Бекки посмотрела на картину. На ней было несколько планов. Закат, едва не фотографической точности и яркости… жемчужный и красный сияли в густых роскошных горизонтальных линиях поперек широких полотен. От кроваво-красного до самого бледного, нежного розового, почти прозрачного. Поверх всего были самые необычайные штрихи — картографические заметки… направление ветра, сила ветра, изобары, показатели барометра… она случайно знала о них из прогнозов погоды по телевизору. Очертания линий бурь, области высокого и низкого давления и построение электрических волн. Бекки стала внимательно всматриваться в рисунки, пытаясь прочитать их… может быть, это своего рода карта? Там были диалоги… написанные крохотными буквами названия… Роттердам, Ле Гавр, Кале, Лонг Бич, Монровия, Мыс Доброй Надежды, смесь заливов и портов со всего света. И вот, наконец, внизу работы… маркировка… которая походила на тысячи миниатюрных трафаретных меток… маленькие, странной формы овалы и продолговатые фигуры, которые покрывали всю поверхность заката и карты, где-то гуще, где-то реже. Невероятно, думала про себя Бекки, поднимаясь. Должно быть, понадобится вся жизнь, чтобы выполнить на холсте такое. Она посмотрела на другие полотна, там были похожие темы: из крупной чешуи перегруженное цветом яркое изображение фона, что-то вроде изложенной в письменном виде информации в среднем плане и штрихи, заполонившие все пространство на переднем плане.
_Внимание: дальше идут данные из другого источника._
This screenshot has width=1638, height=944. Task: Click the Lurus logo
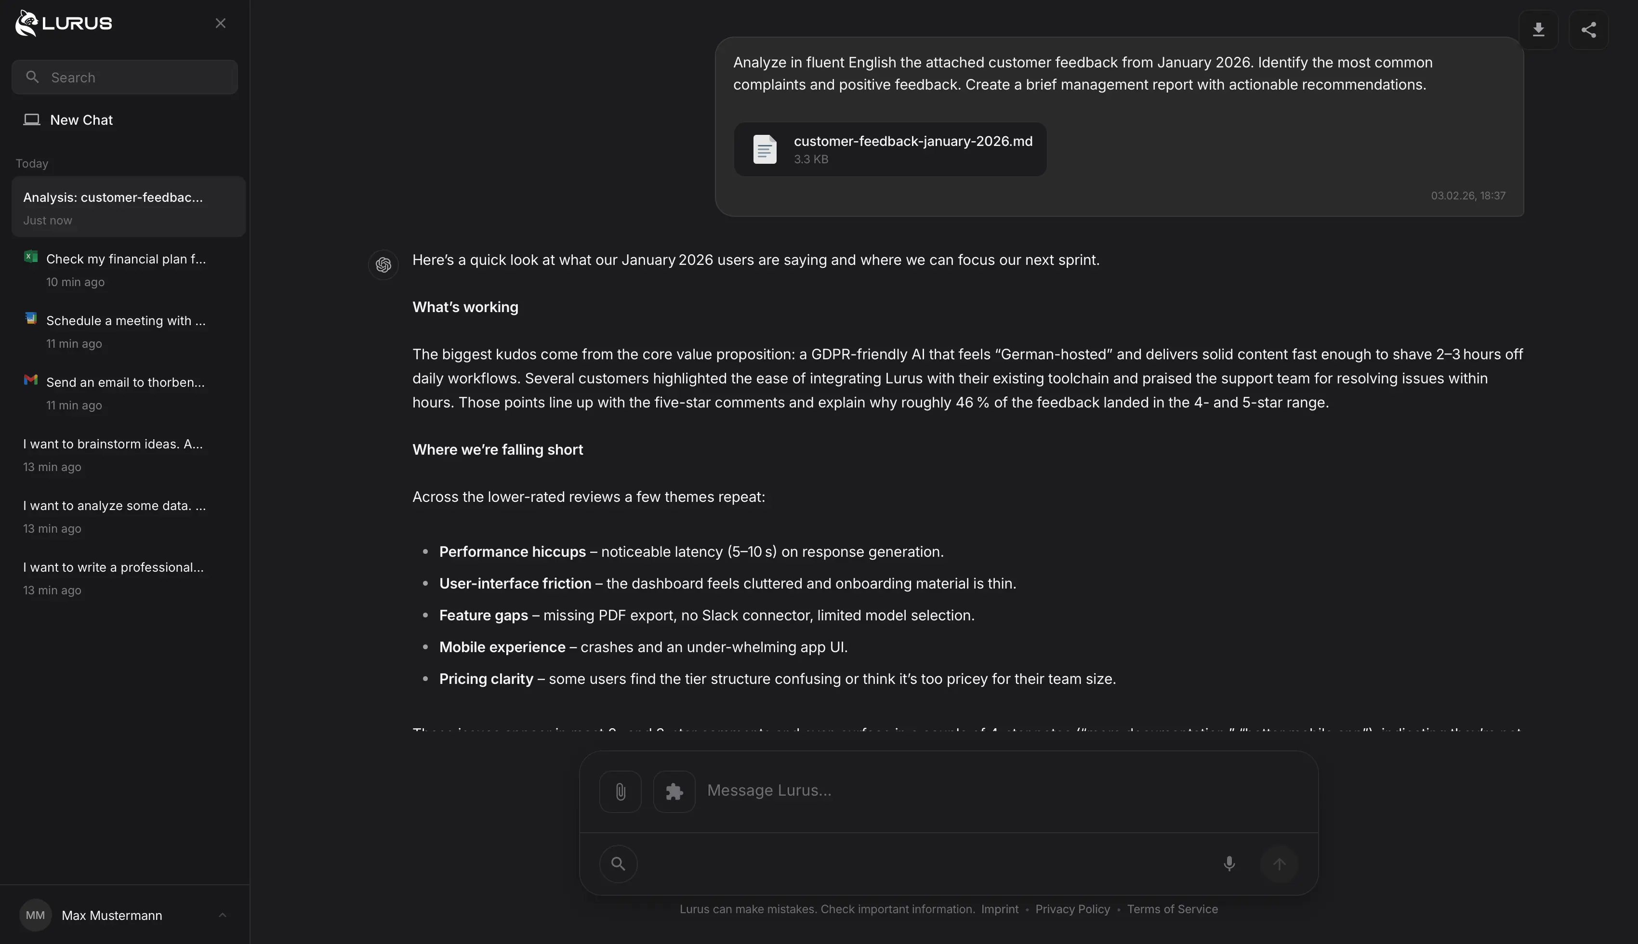click(64, 23)
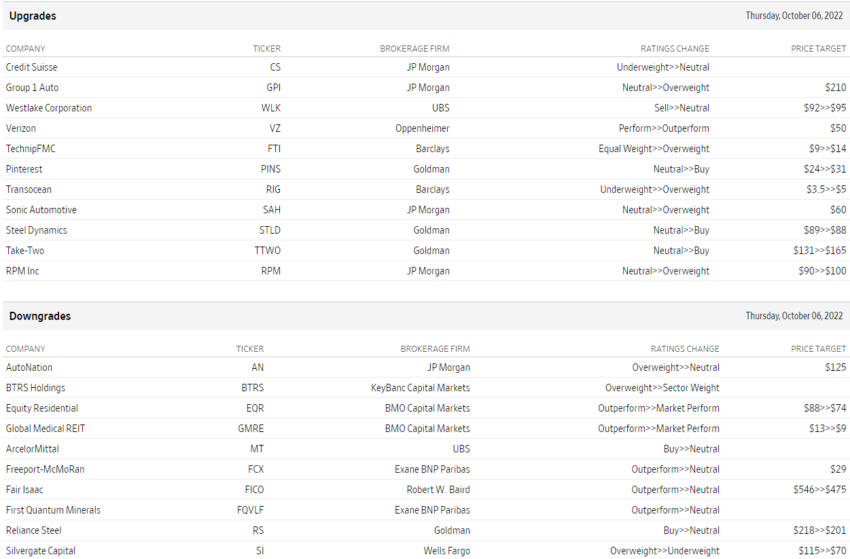Click the Overweight>>Underweight ratings change cell
The width and height of the screenshot is (850, 559).
tap(665, 551)
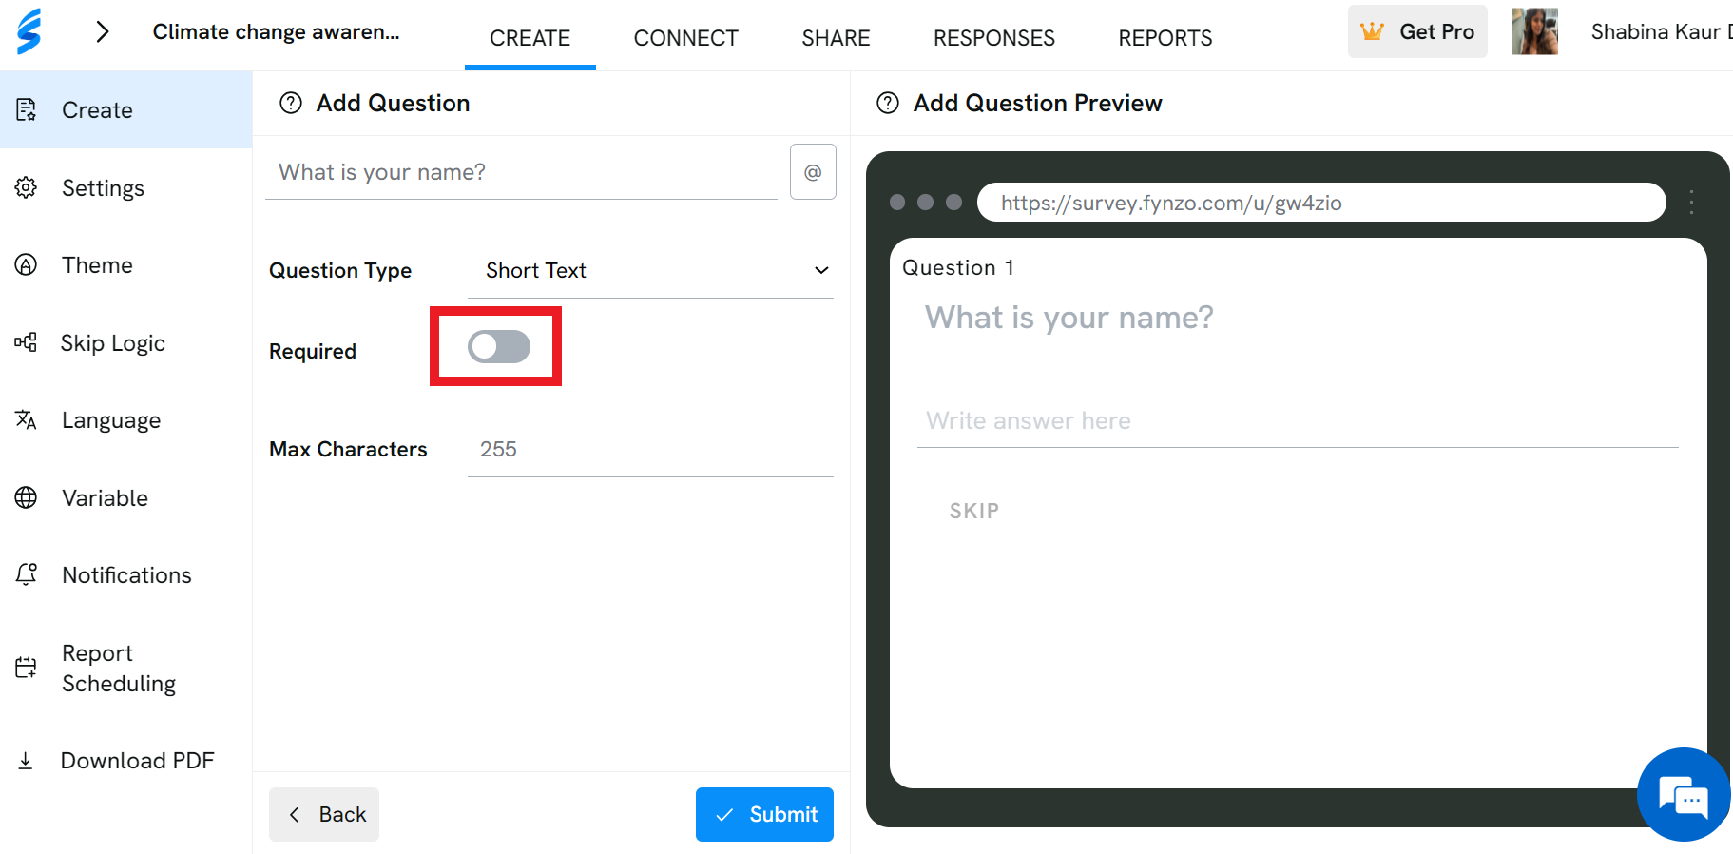Switch to the RESPONSES tab

pyautogui.click(x=993, y=38)
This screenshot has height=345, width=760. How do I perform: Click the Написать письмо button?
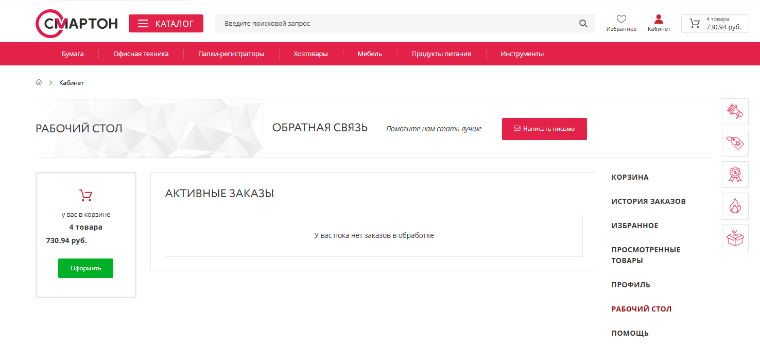point(544,129)
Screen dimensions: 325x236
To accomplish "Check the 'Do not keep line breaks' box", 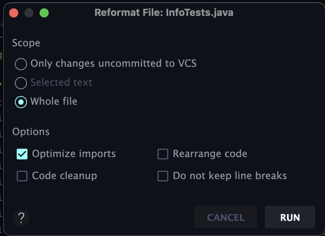I will pyautogui.click(x=163, y=176).
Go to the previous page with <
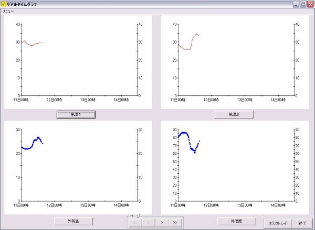315x230 pixels. point(148,223)
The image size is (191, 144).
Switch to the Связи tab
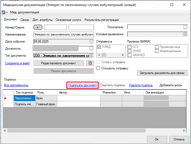tap(25, 20)
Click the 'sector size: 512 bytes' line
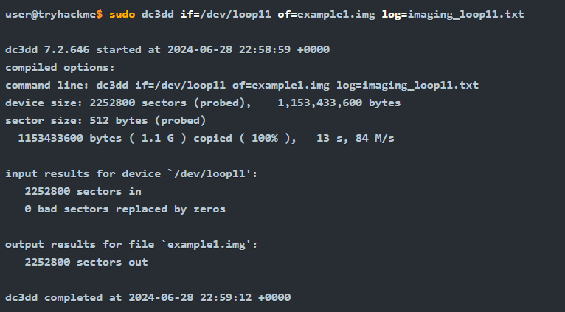 pyautogui.click(x=105, y=120)
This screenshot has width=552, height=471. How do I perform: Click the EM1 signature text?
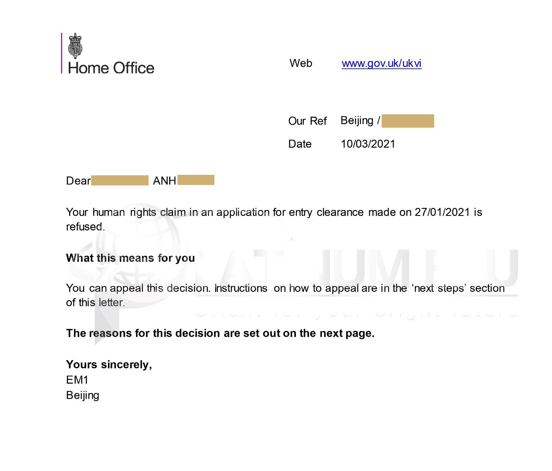click(x=77, y=380)

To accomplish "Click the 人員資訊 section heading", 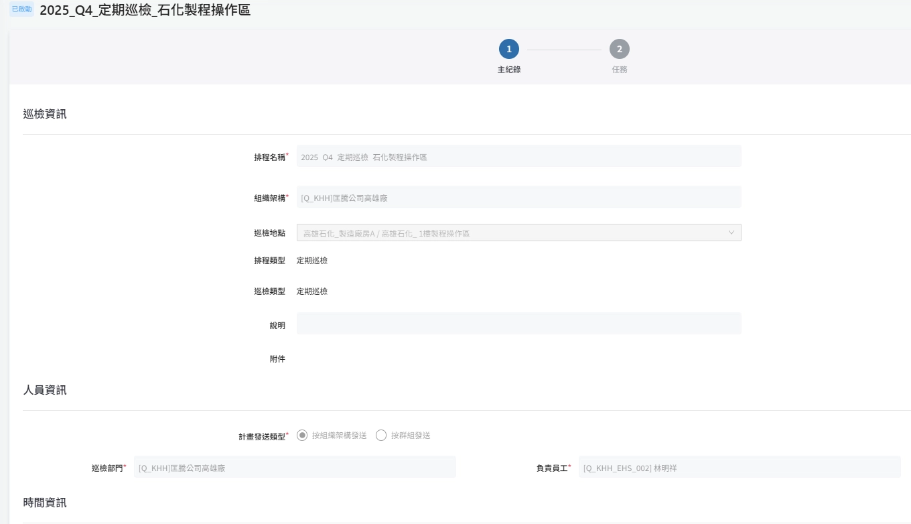I will [x=45, y=390].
Рисунки были такие необыкновенные, что-то среднее между картографией, поэзией и живописью.

— Бекки! — позвал ее сверху Чарли. — Что, черт побери, ты там внизу делаешь? — крикнул он вниз.

— Иду, — машинально крикнула Бекки в ответ. Она быстренько взглянула на подпись художника — Саба Меретю. Необычно. Она поторопилась вверх по ступеням.


В понедельник утром она бодро шагала на работу. Мораг, владелица галереи, подняла глаза, когда Бекки вошла в дверь.

— Как прошли выходные? — спросила она, улыбаясь.

— Замечательно. Мораг, послушай. Я тут недавно кое-что увидела… у тебя не найдется минутки?


Тем же вечером спешившая на автобус Бекки находилась в приподнятом настроении. Она сделала это! Она смогла убедить Мораг не только взглянуть на картины, но еще и… если они ей понравятся, сделать выставку. Это было значимое событие, которого она давно ждала. Она работала помощником-куратором в маленькой галерее в Ист-Энде почти год. Это была потрясающая работа — она обожала ее. Она иногда не могла поверить, что ей приходится ждать так долго прежде, чем сделать что-то в конце концов с ее квалификацией искусствоведа и перестать притворяться, что однажды она станет художницей. Это как раз и произошло во время их встречи с Амбер и Мадлен в Лондоне два года назад. Теперь Амбер была добросовестным журналистом в престижном лондонском «Файненшл дайджест», а Мадлен оказалась доктором Мадлен Сабо и планировала стать первоклассным хирургом. А Бекки… что ж, она временно работала секретарем, когда они все вместе встретились за ужином. Тогда был странный вечер — все трое снова собрались спустя почти два года. После того как Бекки последний раз видела ее, Амбер вдруг решила вернуться в Нью-Йорк. Она провела два года в какой-то местной газете, набираясь опыта, как она им объяснила. Она хотела быть абсолютно уверенной, что никто и никогда не сможет обвинить ее в том, что она извлекает выгоду из своего имени или контактов Макса. Материал был низкосортный — местные новости; маленькие происшествия; появление нового члена женской сборной по американскому футболу — тем не менее у нее была своя колонка, и она могла гордо об этом говорить. Бекки запомнила, как она сидела напротив нее за столом, замерев от восхищения. Мадлен закончила обучение в ординатуре и, конечно же, получила место, где она могла спокойно готовиться к следующему этапу своей карьеры в Лондоне. Когда же Бекки стала рассказывать про свои дела — что ж, ей было почти нечего сказать. Она выпила за их успех и, утирая слезы, поклялась, что, когда они в следующий раз встретятся, она тоже сможет похвастаться своими достижениями.